Hypnosis is usually done with a seven day interval between sessions, as the subconscious mind takes seven days (on average) to process the suggestions. Usually only after seven days you will start experiencing the effects of the previous session.
The first session
A client will hardly ever be hypnotized during the first session. Hypnosis is based on a foundation of trust between the therapist and client and therefore the first session is about building that bond of trust and also an opportunity for the client to see whether he or she is comfortable with the therapist and the process of hypnosis. The first session is also utilized by the therapist to establish the exact nature of the problem and to figure out how the pieces of the puzzle fit together (to analyse the psychodynamics). There are however certain exceptions, such as quitting smoking, where hypnosis can start in the first session.
It is necessary to ensure that the client is well aware of what hypnosis entails and what it does not, in order to eliminate any fears, prejudices and possible false expectations.
The second session
Usually hypnosis will be initiated during this session. Since you are the one determining the course of therapy, it might happen that there are more issues that you would like to discuss and hypnosis might not be a possibility yet. Bear in mind that at least half an hour is needed for hypnosis. When we actually do start with hypnosis, there is a possibility that not much might happen initially, due to the following reasons:
• You will not initially go into a deep trance or a trance at all. Anyone will resist something they are not familiar with, which is good, because it is natural to be weary of the unknown.

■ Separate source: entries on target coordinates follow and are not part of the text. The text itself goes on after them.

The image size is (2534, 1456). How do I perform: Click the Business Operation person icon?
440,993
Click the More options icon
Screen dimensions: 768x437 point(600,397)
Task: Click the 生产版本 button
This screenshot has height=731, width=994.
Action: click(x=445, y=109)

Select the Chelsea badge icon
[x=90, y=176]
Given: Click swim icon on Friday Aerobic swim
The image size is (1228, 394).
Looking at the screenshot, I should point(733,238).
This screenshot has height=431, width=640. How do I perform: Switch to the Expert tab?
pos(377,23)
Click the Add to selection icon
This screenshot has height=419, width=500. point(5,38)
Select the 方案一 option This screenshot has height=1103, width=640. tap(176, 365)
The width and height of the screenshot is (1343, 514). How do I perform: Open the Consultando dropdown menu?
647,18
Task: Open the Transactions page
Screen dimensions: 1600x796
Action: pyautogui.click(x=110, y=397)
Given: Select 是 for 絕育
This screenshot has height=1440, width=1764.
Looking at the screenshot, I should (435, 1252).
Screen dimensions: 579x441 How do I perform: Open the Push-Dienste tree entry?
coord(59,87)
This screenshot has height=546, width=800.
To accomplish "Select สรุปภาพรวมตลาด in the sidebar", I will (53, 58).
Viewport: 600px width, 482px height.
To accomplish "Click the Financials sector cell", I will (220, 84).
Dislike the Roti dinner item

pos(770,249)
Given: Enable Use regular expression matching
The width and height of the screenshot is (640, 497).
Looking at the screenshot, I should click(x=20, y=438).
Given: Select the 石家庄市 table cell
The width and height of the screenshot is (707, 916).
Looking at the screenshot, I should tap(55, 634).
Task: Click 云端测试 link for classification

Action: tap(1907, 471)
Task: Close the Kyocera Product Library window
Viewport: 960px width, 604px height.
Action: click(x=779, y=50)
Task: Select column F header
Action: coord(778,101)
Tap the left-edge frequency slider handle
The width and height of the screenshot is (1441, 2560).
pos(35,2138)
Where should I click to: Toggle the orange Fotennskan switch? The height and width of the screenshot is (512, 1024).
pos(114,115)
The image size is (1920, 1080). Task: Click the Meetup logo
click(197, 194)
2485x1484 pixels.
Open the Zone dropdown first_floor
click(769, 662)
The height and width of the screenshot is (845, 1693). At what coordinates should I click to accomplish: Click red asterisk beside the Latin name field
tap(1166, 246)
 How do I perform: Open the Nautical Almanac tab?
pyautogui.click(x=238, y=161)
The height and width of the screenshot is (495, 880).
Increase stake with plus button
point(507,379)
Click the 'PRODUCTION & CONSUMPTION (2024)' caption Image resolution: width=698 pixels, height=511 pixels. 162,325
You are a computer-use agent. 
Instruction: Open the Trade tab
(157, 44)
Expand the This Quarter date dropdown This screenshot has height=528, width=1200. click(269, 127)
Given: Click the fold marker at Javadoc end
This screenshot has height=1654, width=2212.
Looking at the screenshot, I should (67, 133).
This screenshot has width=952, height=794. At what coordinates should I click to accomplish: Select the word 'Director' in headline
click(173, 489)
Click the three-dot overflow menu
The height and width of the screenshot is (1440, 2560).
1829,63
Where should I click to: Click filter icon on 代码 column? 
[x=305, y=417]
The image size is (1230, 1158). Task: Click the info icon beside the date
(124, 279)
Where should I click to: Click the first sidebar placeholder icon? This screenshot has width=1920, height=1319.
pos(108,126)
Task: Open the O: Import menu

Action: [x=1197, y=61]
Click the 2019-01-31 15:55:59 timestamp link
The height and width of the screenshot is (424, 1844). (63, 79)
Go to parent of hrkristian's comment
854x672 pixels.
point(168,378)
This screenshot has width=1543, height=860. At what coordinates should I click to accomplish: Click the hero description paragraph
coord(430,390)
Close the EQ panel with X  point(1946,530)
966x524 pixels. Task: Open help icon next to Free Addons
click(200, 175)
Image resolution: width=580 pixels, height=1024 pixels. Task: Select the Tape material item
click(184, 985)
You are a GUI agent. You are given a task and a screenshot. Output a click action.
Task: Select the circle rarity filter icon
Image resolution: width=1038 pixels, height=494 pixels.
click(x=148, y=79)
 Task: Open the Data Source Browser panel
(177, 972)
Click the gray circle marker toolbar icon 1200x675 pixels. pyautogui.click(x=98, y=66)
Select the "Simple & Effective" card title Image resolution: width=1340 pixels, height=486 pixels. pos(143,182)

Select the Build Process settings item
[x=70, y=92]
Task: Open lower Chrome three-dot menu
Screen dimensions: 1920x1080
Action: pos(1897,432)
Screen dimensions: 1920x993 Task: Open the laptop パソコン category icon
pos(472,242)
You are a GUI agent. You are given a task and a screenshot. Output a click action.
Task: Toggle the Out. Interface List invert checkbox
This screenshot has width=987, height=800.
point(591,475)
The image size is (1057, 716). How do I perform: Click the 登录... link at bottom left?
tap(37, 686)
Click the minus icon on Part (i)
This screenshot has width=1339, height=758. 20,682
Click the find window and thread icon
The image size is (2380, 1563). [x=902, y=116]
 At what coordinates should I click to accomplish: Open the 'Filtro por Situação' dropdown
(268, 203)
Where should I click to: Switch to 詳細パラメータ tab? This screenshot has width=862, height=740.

• Anxious clients might find it especially difficult to relax, since the harder they try, the harder it gets. Imagine a sleepless night. The harder you fight the sleeplessness, the more difficult it becomes. The moment you stop trying, it will come naturally. This is also the case with hypnosis.
• You will realize that you don’t have to think, concentrate or even co-operate. Everything happens spontaneously. You can let your thoughts wander. Imagine listening to a boring speech, lost in your own thoughts. You might even fall asleep. The subconscious mind always receives the messages, without you even being aware of it.
• After a session of hypnosis, you will go home, thinking that nothing had changed. As time progresses you will start noticing the subtle changes in your relationships and in your daily life. Only then will you realize the power of the subconscious. Others will probably become aware of these changes, even before you do.
You will realize:
• You can only be hypnotized if you allow it. If you don’t want to be hypnotized, it can never happen.
• Hypnosis is defined as a relationship of trust. If there is trust, you are halfway there. If there is any lack of trust, the issue should be addressed. This is necessary and to your benefit.
• Anyone can be hypnotized. There is no such thing as a person who cannot be. Self-hypnosis occurs on a daily basis without you even being aware of it.
• Your mind is your tool. Your therapist is merely the key that unlocks your subconscious. You already possess everything necessary to fulfill your every desire.
The third session and what follows
Only during the third or fourth session will you start experiencing a deeper level of trance. Now you have surpassed the novelty and your own resistance and now we can really start working on your problem. You will sometimes go into a deep trance and sometimes not. The depth of your trance is however not significant. Your subconscious is doing all the work automatically.
From this moment on we can work fast and effectively.
Hypnosis is an unconscious process. In most cases people aren’t even aware that they were hypnotized.
You don’t have to do anything whatsoever. The subconscious mind does everything for you. Easily and effortlessly. All you need to do is say: “Thank you Subconscious Mind”.